- _DIRECTIONS_
Print the data exactly as it is given, please.

- _DATASET EXCERPTS_
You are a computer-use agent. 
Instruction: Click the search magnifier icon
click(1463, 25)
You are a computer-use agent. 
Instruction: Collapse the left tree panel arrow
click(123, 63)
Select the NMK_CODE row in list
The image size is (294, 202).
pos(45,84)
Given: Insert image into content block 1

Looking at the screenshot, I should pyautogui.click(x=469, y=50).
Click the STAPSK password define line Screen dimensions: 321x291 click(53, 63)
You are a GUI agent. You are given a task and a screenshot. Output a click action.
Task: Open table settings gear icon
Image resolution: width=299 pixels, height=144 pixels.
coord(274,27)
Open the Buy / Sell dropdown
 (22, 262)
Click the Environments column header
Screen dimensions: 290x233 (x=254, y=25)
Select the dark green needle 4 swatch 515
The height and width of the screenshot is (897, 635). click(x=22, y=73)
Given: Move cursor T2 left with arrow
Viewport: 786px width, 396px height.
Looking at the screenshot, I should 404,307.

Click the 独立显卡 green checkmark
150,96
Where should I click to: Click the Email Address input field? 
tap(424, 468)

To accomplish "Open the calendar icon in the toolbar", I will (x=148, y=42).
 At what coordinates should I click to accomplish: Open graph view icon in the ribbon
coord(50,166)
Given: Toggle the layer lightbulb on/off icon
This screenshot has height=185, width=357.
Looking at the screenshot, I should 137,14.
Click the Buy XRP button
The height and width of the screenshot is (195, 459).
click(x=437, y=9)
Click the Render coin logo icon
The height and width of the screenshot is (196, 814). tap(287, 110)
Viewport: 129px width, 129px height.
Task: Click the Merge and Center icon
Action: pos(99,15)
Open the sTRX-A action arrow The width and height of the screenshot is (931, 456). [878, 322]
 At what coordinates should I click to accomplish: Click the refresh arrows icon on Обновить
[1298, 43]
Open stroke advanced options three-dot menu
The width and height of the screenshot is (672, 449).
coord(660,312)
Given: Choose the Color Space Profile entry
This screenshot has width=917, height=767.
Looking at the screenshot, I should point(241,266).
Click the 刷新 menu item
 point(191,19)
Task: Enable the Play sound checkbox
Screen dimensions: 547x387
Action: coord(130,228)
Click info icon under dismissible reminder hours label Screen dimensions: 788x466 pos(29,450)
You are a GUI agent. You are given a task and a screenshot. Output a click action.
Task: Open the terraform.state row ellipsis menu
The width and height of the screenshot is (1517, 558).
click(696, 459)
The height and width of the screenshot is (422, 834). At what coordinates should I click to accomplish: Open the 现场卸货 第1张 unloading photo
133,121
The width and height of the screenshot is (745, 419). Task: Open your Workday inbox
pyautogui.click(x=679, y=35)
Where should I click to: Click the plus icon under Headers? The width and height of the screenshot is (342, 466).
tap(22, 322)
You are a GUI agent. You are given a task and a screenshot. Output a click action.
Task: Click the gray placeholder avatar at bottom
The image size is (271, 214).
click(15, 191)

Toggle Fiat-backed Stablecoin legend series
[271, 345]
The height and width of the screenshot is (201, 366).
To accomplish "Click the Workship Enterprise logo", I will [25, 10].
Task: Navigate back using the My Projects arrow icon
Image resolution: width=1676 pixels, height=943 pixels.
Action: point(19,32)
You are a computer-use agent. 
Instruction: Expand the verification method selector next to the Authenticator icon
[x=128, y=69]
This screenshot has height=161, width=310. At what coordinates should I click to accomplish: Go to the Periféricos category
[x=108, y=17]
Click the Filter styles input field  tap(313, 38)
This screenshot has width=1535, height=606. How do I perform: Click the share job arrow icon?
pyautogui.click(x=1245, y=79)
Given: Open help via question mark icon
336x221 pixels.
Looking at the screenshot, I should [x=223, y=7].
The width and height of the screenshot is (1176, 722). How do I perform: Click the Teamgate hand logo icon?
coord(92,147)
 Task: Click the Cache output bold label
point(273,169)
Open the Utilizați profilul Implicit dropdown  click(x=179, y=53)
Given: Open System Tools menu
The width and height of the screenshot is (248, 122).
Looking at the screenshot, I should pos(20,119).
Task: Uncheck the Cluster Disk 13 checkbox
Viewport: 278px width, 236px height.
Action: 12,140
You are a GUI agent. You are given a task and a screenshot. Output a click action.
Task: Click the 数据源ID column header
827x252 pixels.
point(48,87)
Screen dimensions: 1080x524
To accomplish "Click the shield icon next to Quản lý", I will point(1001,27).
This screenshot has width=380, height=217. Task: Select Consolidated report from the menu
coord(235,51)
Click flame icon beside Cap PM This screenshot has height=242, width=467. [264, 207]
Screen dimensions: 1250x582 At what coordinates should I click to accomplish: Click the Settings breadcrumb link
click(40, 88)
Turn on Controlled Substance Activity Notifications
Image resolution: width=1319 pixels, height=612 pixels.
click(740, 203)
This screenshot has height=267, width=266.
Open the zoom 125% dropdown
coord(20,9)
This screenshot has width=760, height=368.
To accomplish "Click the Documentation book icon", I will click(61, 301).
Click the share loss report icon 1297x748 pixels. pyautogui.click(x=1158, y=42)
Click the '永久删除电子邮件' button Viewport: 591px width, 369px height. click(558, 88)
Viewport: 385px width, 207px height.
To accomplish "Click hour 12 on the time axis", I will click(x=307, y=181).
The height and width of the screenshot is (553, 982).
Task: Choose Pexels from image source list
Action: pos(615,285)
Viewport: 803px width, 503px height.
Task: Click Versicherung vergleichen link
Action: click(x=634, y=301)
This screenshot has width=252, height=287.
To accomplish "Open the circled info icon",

- _YOUR SOLUTION_
You are a computer-use agent. 
Instruction: Click the search magnifier icon
click(1463, 25)
You are a computer-use agent. 
Instruction: Collapse the left tree panel arrow
click(123, 63)
Select the NMK_CODE row in list
The image size is (294, 202).
pos(45,84)
Given: Insert image into content block 1

Looking at the screenshot, I should pyautogui.click(x=469, y=50).
Click the STAPSK password define line Screen dimensions: 321x291 click(53, 63)
You are a GUI agent. You are given a task and a screenshot. Output a click action.
Task: Open table settings gear icon
Image resolution: width=299 pixels, height=144 pixels.
coord(274,27)
Open the Buy / Sell dropdown
 (22, 262)
Click the Environments column header
Screen dimensions: 290x233 (x=254, y=25)
Select the dark green needle 4 swatch 515
The height and width of the screenshot is (897, 635). click(x=22, y=73)
Given: Move cursor T2 left with arrow
Viewport: 786px width, 396px height.
Looking at the screenshot, I should 404,307.

Click the 独立显卡 green checkmark
150,96
Where should I click to: Click the Email Address input field? 
tap(424, 468)

To accomplish "Open the calendar icon in the toolbar", I will (x=148, y=42).
 At what coordinates should I click to accomplish: Open graph view icon in the ribbon
coord(50,166)
Given: Toggle the layer lightbulb on/off icon
This screenshot has height=185, width=357.
Looking at the screenshot, I should 137,14.
Click the Buy XRP button
The height and width of the screenshot is (195, 459).
click(x=437, y=9)
Click the Render coin logo icon
The height and width of the screenshot is (196, 814). tap(287, 110)
Viewport: 129px width, 129px height.
Task: Click the Merge and Center icon
Action: pos(99,15)
Open the sTRX-A action arrow The width and height of the screenshot is (931, 456). [878, 322]
 At what coordinates should I click to accomplish: Click the refresh arrows icon on Обновить
[1298, 43]
Open stroke advanced options three-dot menu
The width and height of the screenshot is (672, 449).
coord(660,312)
Given: Choose the Color Space Profile entry
This screenshot has width=917, height=767.
Looking at the screenshot, I should point(241,266).
Click the 刷新 menu item
 point(191,19)
Task: Enable the Play sound checkbox
Screen dimensions: 547x387
Action: coord(130,228)
Click info icon under dismissible reminder hours label Screen dimensions: 788x466 pos(29,450)
You are a GUI agent. You are given a task and a screenshot. Output a click action.
Task: Open the terraform.state row ellipsis menu
The width and height of the screenshot is (1517, 558).
click(696, 459)
The height and width of the screenshot is (422, 834). At what coordinates should I click to accomplish: Open the 现场卸货 第1张 unloading photo
133,121
The width and height of the screenshot is (745, 419). Task: Open your Workday inbox
pyautogui.click(x=679, y=35)
Where should I click to: Click the plus icon under Headers? The width and height of the screenshot is (342, 466).
tap(22, 322)
You are a GUI agent. You are given a task and a screenshot. Output a click action.
Task: Click the gray placeholder avatar at bottom
The image size is (271, 214).
click(15, 191)

Toggle Fiat-backed Stablecoin legend series
[271, 345]
The height and width of the screenshot is (201, 366).
To accomplish "Click the Workship Enterprise logo", I will [25, 10].
Task: Navigate back using the My Projects arrow icon
Image resolution: width=1676 pixels, height=943 pixels.
Action: point(19,32)
You are a computer-use agent. 
Instruction: Expand the verification method selector next to the Authenticator icon
[x=128, y=69]
This screenshot has height=161, width=310. At what coordinates should I click to accomplish: Go to the Periféricos category
[x=108, y=17]
Click the Filter styles input field  tap(313, 38)
This screenshot has width=1535, height=606. How do I perform: Click the share job arrow icon?
pyautogui.click(x=1245, y=79)
Given: Open help via question mark icon
336x221 pixels.
Looking at the screenshot, I should [x=223, y=7].
The width and height of the screenshot is (1176, 722). How do I perform: Click the Teamgate hand logo icon?
coord(92,147)
 Task: Click the Cache output bold label
point(273,169)
Open the Utilizați profilul Implicit dropdown  click(x=179, y=53)
Given: Open System Tools menu
The width and height of the screenshot is (248, 122).
Looking at the screenshot, I should pos(20,119).
Task: Uncheck the Cluster Disk 13 checkbox
Viewport: 278px width, 236px height.
Action: 12,140
You are a GUI agent. You are given a task and a screenshot. Output a click action.
Task: Click the 数据源ID column header
827x252 pixels.
point(48,87)
Screen dimensions: 1080x524
To accomplish "Click the shield icon next to Quản lý", I will point(1001,27).
This screenshot has width=380, height=217. Task: Select Consolidated report from the menu
coord(235,51)
Click flame icon beside Cap PM This screenshot has height=242, width=467. [264, 207]
Screen dimensions: 1250x582 At what coordinates should I click to accomplish: Click the Settings breadcrumb link
click(40, 88)
Turn on Controlled Substance Activity Notifications
Image resolution: width=1319 pixels, height=612 pixels.
click(740, 203)
This screenshot has height=267, width=266.
Open the zoom 125% dropdown
coord(20,9)
This screenshot has width=760, height=368.
To accomplish "Click the Documentation book icon", I will click(61, 301).
Click the share loss report icon 1297x748 pixels. pyautogui.click(x=1158, y=42)
Click the '永久删除电子邮件' button Viewport: 591px width, 369px height. click(558, 88)
Viewport: 385px width, 207px height.
To accomplish "Click hour 12 on the time axis", I will click(x=307, y=181).
The height and width of the screenshot is (553, 982).
Task: Choose Pexels from image source list
Action: pos(615,285)
Viewport: 803px width, 503px height.
Task: Click Versicherung vergleichen link
Action: click(x=634, y=301)
This screenshot has width=252, height=287.
To accomplish "Open the circled info icon",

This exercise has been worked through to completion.